Canadian stage and screen great Colm Feore honours the late novelist Richard B. Wright, the teacher who breathed life into his dreams of pursuing a career in the arts.
By Richard Ouzounian
Photos: Raina & Wilson; Location: Hart House Theatre
When Richard B. Wright died this past February, at the age of 79, not only did the Canadian literary scene lose one of its finest novelists but 25 years’ worth of Ridley College alumni also lost the man who helped them discover their true potential.
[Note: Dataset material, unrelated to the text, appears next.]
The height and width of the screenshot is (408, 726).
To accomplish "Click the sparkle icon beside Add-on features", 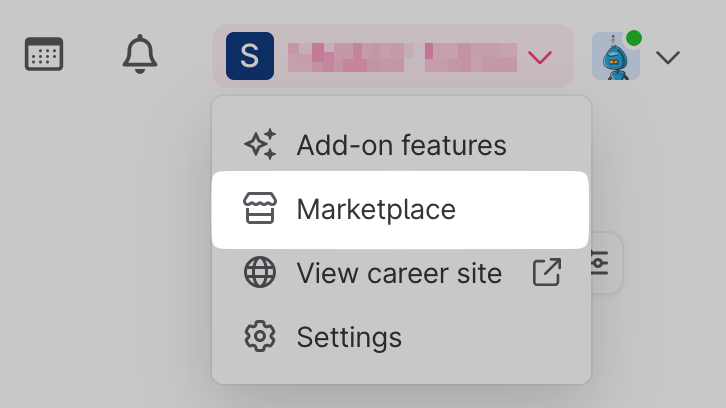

“He shook things up in a way that made us think all kinds of things we had never considered possible,” recalls award-winning actor Colm Feore, from his home in Stratford, Ont., overlooking the historic Festival Theatre where he has spent much of his time since 1981.
The 58-year-old thespian is one of this country’s most celebrated stars of stage, film and television, having played everyone from pianist Glenn Gould and Prime Minister Pierre Elliott Trudeau to Hamlet and King Lear. Canadian audiences will no doubt recognize him from his latest portrayal of the wryly comic senior RCMP officer in Bon Cop, Bad Cop 2. There is some irony in his playing this particular role, since back in 1977 — when he was a high school student at Ridley in St. Catharines — he was headed in that professional direction. But then along came Richard Wright.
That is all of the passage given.